I think everyone is taking this article at face value and not looking at the big picture. Fortune magazine is written for investors. It is their job to basically talk up an investment opportunity. That being said, here is what I gather from this article.
Railroads have traditionally been considered long term, safe holdings. They produced a dividend and were analogous to holding long term bonds. Their growth was not spectacular but was consistent and solid in the long term. If you look at Union Pacific's stock growth chart, you will notice that the growth was very modest until 2010. The stock rose quite rapidly from there and you can see the huge slide in 2015 which dropped almost as fast as it rose. It went from a high of 107 in Feb of 2015 to a low of 60 in in Feb of 2016. Then it began to rise once again and this time it shot up. Presently the stock is at 220.
This is analogous to what occurred during the tech bubble in the 1990s and the telecom bubble in the early 2000s. Back then, the news and pundits were hyping the companies generating a lot buzz for the small investors (day traders) to wanted to invest their money in the hopes of making it rich. Recall how stocks of companies such as pets.com, napster, and Geocities were hyped to generate investing interest. The telecom bubble was the same story with such companies as Worldcom, Qwest, and XO communications. Even companies in the energy sector were over hyped-anyone remember Enron? Later examples were in green energy with companies such as Solyndra. But the question was, who became rich? Certainly a handful of day traders made some profits but it was the investment funds who walked away rich on the backs of the day traders while the companies began imploding.

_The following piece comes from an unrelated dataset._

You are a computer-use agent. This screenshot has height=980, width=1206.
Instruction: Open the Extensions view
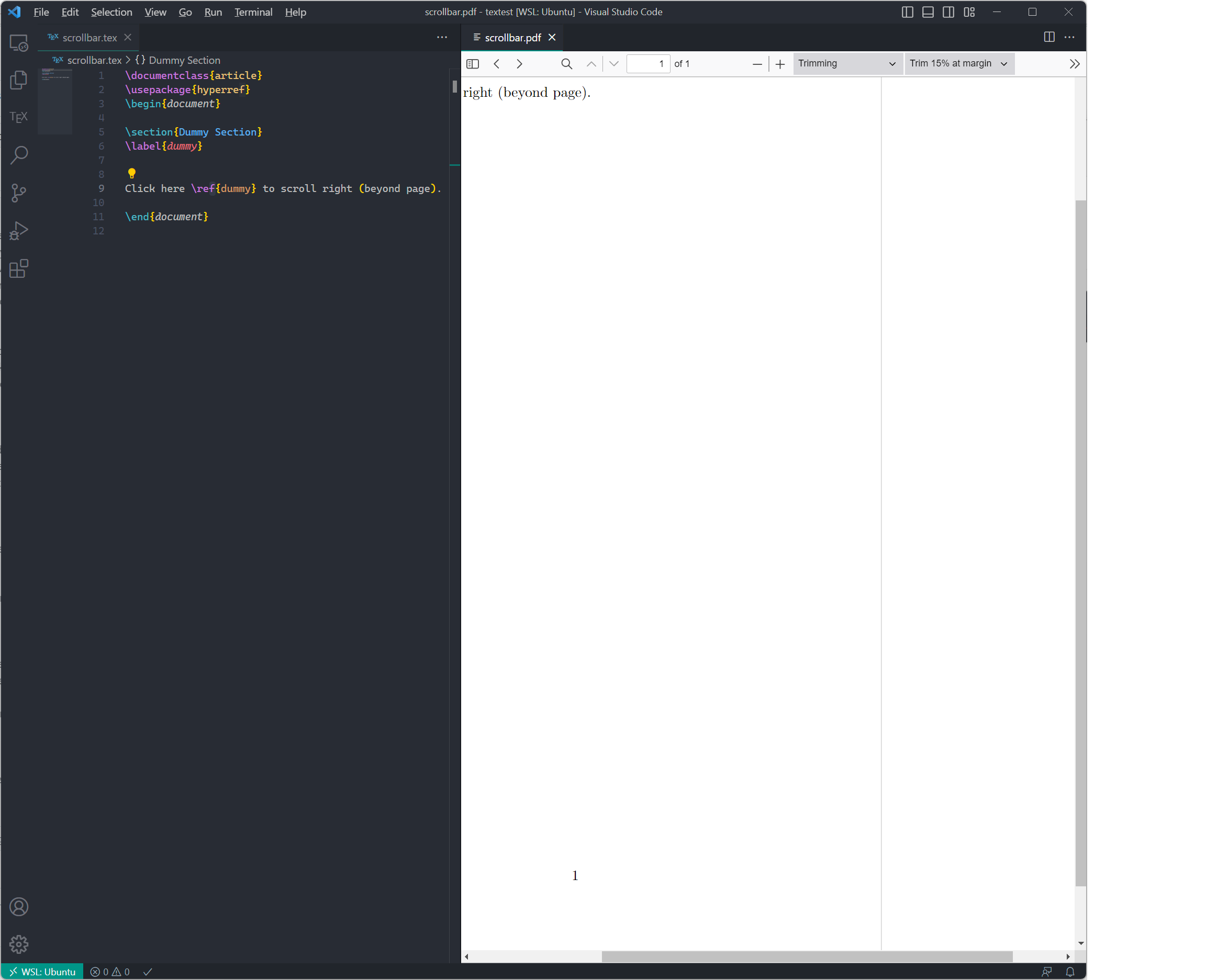click(19, 268)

Fortune magazine isn't writing a puff piece about Union Pacific because they want to make the company seem like it is something that it is not. What this article is about is generating investment interest from the small investor. Get the average Joe to sink his hard earned dollars into the company. The stock goes up a bit and the mutual funds then pull out leaving the day trader stuck with the sinking ship. Don't forget, these fund managers have to recoup their funds that they lost on the Gamestop incident. Personally, I think certain investment funds have decided that Union Pacific has gone as far as they deem safe and is becoming a risky investment. They want to pull out but if people catch on what is going on behind the scenes, Union Pacific's stock would plummet. Therefore, they must hype the stock so that more money is going in than what is being withdrawn. These funds can then start selling their shares.